Sem placas de identificação e acessível só
de carro, a Paradigm hospeda apenas oito jovens simultaneamente, em
internações compulsórias que duram em média 45 dias, podendo chegar a
60, dependendo do grau de dependência e de fatores associados, como
depressão, ansiedade e agressividade.
O valor da diária
impressiona tanto quanto os salões luxuosos e a banheira de
hidromassagem com vista para o sol nascente na baía: US$ 1.633 dólares
(R$ 5,4 mil) por noite.
Dentro do casarão, celulares, laptops e tablets são
proibidos e o acesso a computadores é limitado a aulas de reforço
escolar, nas quais o acesso a redes sociais, aplicativos de mensagens
instantâneas e pornografia é bloqueado - e qualquer tentativa é
acompanhada de perto por professores e psicólogos.
Com hora certa
para acordar, estudar, fazer refeições e participar de uma bateria de
terapias coletivas e individuais, a promessa da clínica é "reprogramar"
os jovens para que eles possam reconstruir sua relação com a tecnologia e
se reaproximar de familiares, estudos, amigos e tarefas "offline".
"Nós os desconectamos. Essa é a regra", resume Danielle Kovac, diretora da clínica, à BBC Brasil.
"Eu
diria que é um período de ajuste para as crianças.
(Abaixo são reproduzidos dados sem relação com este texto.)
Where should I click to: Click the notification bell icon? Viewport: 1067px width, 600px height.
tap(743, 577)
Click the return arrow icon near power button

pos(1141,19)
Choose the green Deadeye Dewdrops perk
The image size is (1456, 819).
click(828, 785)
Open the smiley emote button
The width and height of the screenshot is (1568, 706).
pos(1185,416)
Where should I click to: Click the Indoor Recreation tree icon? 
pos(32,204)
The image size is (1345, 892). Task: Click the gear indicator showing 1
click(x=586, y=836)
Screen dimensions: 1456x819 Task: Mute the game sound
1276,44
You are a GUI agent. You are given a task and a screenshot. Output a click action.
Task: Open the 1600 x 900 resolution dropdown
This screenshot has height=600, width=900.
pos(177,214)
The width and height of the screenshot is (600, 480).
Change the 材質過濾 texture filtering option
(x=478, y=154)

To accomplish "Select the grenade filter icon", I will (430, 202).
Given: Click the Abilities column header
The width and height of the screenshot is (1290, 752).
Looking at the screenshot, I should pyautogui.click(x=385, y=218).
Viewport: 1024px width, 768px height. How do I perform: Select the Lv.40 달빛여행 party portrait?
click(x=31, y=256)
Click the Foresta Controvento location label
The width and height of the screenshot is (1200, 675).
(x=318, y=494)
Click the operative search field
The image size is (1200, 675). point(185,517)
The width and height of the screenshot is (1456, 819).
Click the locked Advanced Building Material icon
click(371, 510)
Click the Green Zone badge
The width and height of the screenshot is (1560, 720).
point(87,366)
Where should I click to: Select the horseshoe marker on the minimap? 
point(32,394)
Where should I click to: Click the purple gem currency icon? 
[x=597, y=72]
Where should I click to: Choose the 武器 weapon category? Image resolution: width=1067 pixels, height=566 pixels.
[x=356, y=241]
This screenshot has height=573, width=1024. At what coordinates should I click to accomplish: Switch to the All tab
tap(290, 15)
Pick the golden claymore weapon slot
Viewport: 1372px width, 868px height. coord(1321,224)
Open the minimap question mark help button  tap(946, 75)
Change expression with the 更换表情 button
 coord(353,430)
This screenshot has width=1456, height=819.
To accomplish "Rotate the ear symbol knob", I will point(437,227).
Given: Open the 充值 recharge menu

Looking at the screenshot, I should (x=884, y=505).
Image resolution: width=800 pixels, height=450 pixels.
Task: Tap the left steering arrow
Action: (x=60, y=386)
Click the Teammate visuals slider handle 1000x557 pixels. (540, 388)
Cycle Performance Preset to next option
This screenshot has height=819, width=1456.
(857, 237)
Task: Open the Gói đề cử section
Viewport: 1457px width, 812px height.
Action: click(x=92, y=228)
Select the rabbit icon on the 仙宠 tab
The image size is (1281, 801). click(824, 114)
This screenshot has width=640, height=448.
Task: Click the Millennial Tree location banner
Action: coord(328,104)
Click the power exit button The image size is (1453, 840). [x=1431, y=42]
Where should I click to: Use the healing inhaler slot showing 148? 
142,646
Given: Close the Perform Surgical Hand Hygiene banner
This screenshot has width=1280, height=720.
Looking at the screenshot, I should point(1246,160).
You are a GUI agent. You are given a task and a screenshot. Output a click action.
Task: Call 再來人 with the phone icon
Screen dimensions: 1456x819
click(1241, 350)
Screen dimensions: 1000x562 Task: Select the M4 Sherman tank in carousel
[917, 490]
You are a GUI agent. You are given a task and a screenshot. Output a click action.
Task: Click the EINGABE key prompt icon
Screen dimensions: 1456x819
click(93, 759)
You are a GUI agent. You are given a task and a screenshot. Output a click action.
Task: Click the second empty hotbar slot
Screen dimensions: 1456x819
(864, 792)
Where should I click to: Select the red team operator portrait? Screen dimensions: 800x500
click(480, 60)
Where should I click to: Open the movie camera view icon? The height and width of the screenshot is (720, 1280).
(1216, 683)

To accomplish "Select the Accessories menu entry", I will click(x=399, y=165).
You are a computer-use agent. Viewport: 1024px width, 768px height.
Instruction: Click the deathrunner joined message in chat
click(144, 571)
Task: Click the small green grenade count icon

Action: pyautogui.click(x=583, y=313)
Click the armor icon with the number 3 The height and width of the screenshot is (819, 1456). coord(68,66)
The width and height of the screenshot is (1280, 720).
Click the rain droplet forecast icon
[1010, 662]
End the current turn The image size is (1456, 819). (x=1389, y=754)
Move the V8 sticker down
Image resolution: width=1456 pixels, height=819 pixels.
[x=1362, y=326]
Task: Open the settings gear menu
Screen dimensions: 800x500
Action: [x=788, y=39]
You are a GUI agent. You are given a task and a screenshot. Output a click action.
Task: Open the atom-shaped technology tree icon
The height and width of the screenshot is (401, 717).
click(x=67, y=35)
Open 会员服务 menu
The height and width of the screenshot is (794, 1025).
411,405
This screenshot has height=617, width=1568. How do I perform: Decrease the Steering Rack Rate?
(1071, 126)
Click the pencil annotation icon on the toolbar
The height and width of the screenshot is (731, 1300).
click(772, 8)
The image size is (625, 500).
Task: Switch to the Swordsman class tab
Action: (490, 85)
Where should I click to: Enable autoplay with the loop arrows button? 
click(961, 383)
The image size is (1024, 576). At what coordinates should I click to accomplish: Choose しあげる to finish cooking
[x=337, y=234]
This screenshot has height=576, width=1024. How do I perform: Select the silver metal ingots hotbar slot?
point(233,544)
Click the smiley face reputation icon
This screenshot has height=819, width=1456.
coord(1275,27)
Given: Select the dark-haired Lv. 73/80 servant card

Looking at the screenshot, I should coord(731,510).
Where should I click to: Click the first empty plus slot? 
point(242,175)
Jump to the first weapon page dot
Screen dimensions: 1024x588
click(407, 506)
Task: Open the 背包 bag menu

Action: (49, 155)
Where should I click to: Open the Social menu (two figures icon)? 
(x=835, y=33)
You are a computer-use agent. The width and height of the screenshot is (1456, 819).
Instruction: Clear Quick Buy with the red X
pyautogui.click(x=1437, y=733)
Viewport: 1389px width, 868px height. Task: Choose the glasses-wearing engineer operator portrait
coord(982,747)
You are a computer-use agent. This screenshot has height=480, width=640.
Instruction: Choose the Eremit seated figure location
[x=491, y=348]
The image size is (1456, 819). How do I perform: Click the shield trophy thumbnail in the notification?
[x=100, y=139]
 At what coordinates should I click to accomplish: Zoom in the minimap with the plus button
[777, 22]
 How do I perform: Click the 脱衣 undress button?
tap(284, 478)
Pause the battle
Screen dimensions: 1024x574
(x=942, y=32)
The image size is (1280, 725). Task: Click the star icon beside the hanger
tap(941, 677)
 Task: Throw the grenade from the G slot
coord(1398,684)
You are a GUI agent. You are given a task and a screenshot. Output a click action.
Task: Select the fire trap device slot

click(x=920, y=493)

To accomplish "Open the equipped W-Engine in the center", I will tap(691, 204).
O mais bacana é
ouvir muitas dizendo no final do tratamento: 'Obrigado, obrigado por não
permitir que eu ficasse com meu telefone ou em redes sociais em um
computador, eu fui capaz de realmente me concentrar em mim'."
Sintomas e controvérsias
Citado
pela primeira vez por um psiquiatra de Nova York durante os primórdios
da rede, em 1995, o vício em internet não é uma doença oficialmente
reconhecida nos Estados Unidos.
Psicólogos e psiquiatras
americanos se dividem: para alguns, o vício seria apenas um sintoma de
outras síndromes, como paranoia e depressão, e não a causa delas. Para
outros, ele seguiria características idênticas às de outras dependências
já reconhecidas, como álcool e drogas.
Mas países como
Austrália, China, Itália e Japão reconhecem oficialmente o problema - na
Coreia do Sul, por exemplo, a dependência pela internet foi
classificada como "problema de saúde pública" e é tratada em hospitais
públicos.
No Brasil, o Sistema Único de Saúde (SUS) oferece
tratamento integral e gratuito para transtornos como depressão e vícios
em álcool e outras drogas, mas não tem serviços específicos sobre
questões mentais ligadas à tecnologia.
Para os diretores da Paradigm, em São Francisco, a
internet pode agravar transtornos de humor e saúde mental, e serve como
um "refúgio seguro e anônimo" que afasta os jovens de suas relações com o
mundo real em um ciclo vicioso.
"Muitas vezes, vemos famílias
contando que não tiveram nem refeição sequer com os filhos porque eles
estão no Snapchat", diz a diretora da clínica em San Francisco, citando
jovens que passam até 20 horas diárias em redes sociais.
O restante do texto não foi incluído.